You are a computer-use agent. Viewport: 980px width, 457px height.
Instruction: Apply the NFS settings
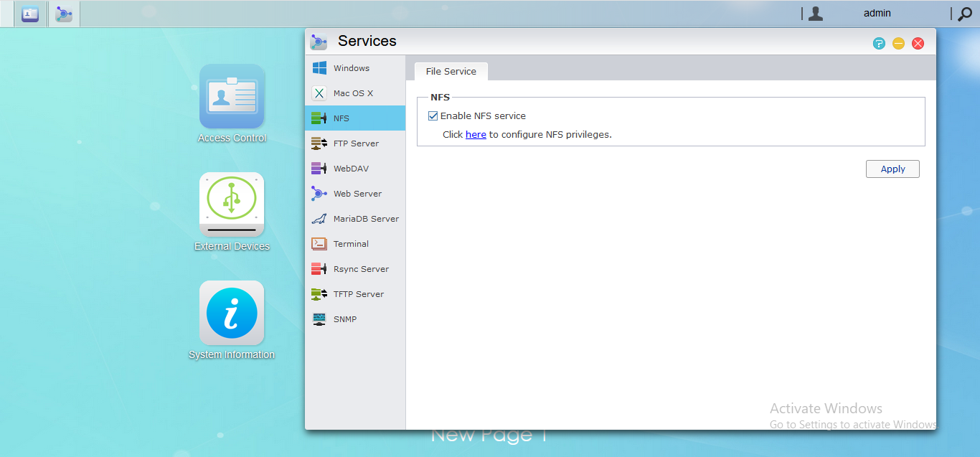point(892,169)
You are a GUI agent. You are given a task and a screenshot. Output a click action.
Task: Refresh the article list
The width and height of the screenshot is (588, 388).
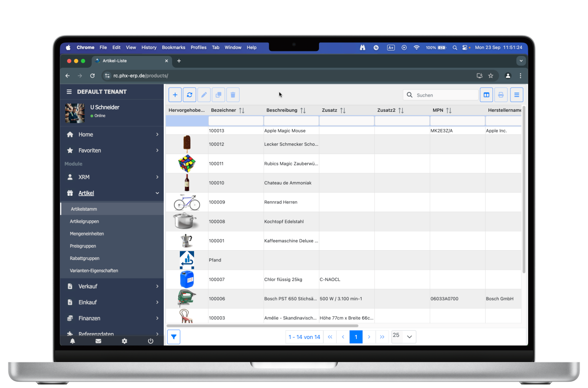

################

◆ **Work order**: Retype only the lines from the line with "You are a GUI" through the last line of the data. Keep both ends and skip the pictures.

◆ **Exercise response**:
You are a GUI agent. You are given a task and a screenshot. Output a click action.
Task: Refresh the article list
The width and height of the screenshot is (588, 388).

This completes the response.